__WHAT IS BEING ASKED__
Copy out the text lines of every item below word for word, leaving out the pictures.

((

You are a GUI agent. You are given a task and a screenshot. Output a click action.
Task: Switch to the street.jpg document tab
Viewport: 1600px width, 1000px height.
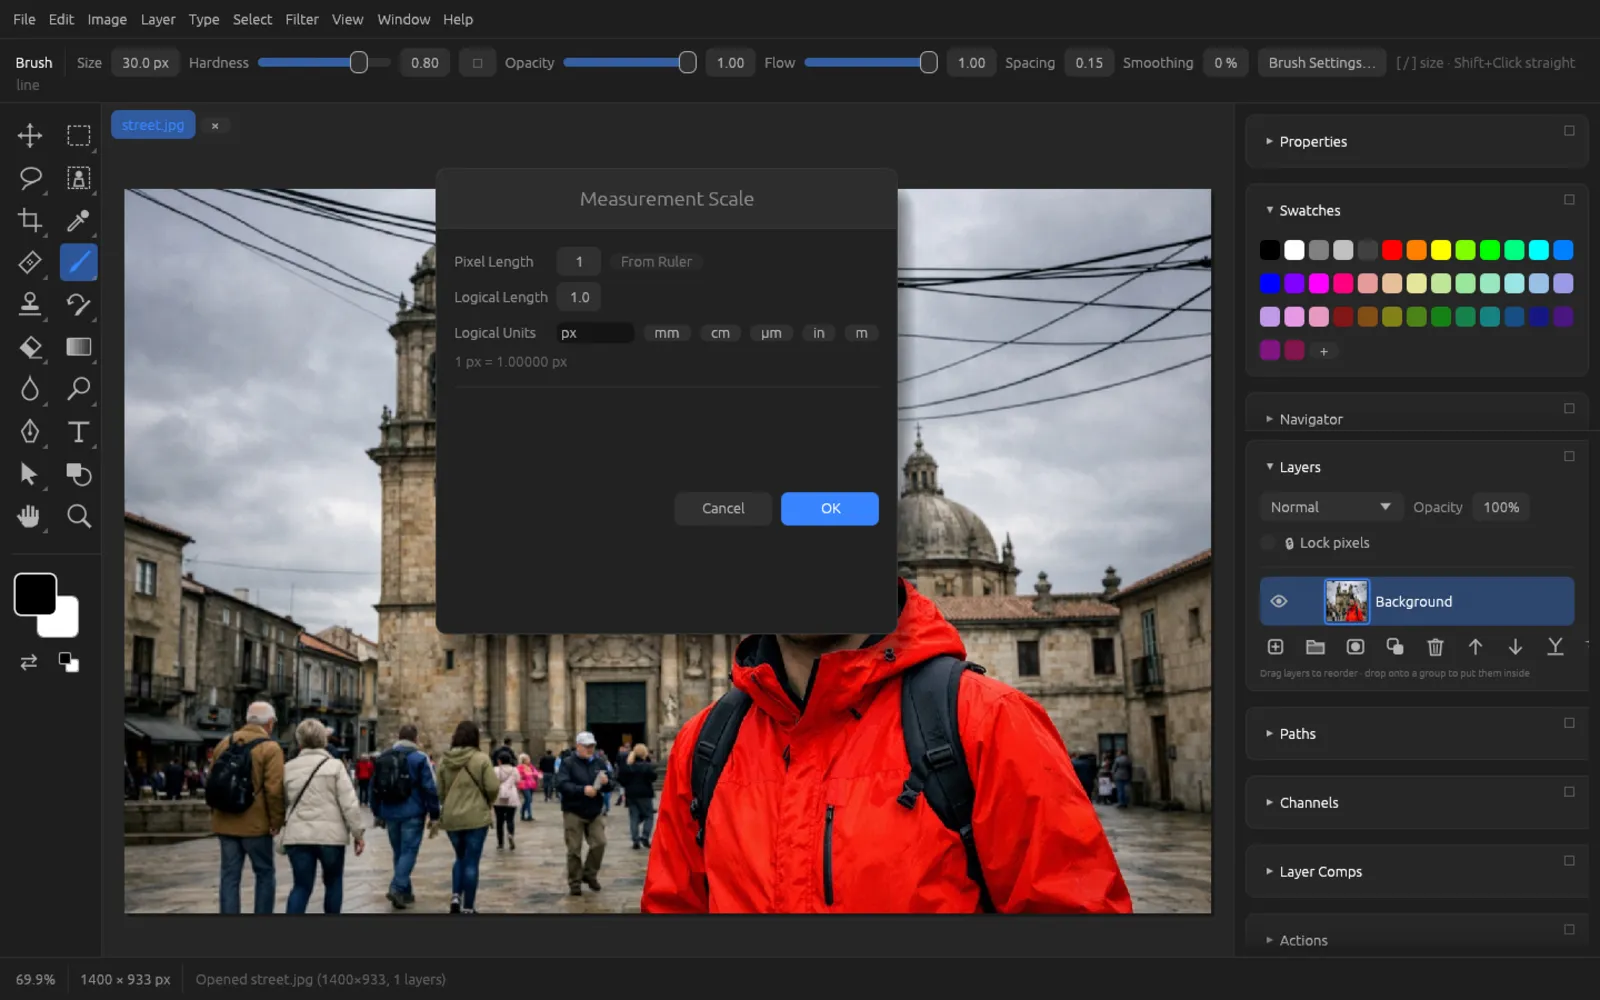point(153,125)
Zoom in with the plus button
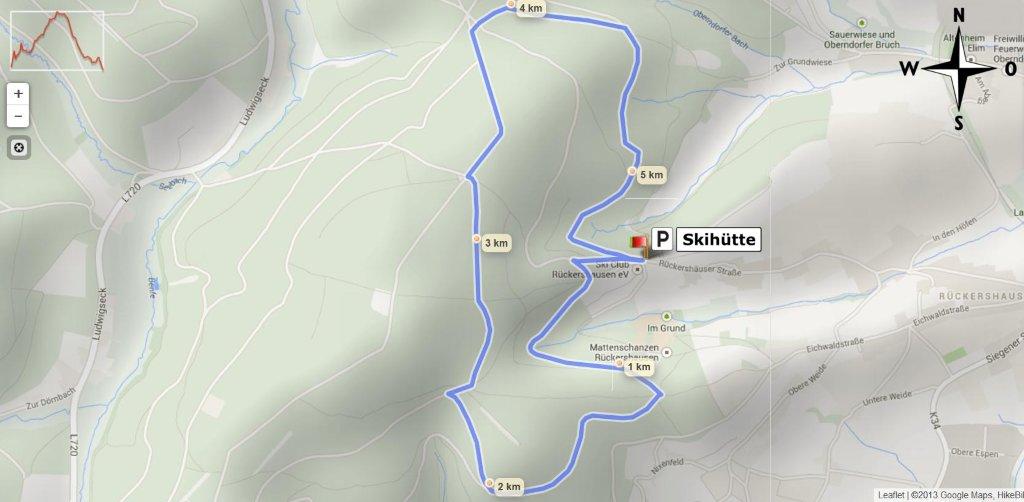 pyautogui.click(x=18, y=94)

))

__THE SOLUTION__
You are a GUI agent. You are given a task and a screenshot. Output a click action.
Task: Switch to the street.jpg document tab
Viewport: 1600px width, 1000px height.
point(153,125)
Zoom in with the plus button
 pyautogui.click(x=18, y=94)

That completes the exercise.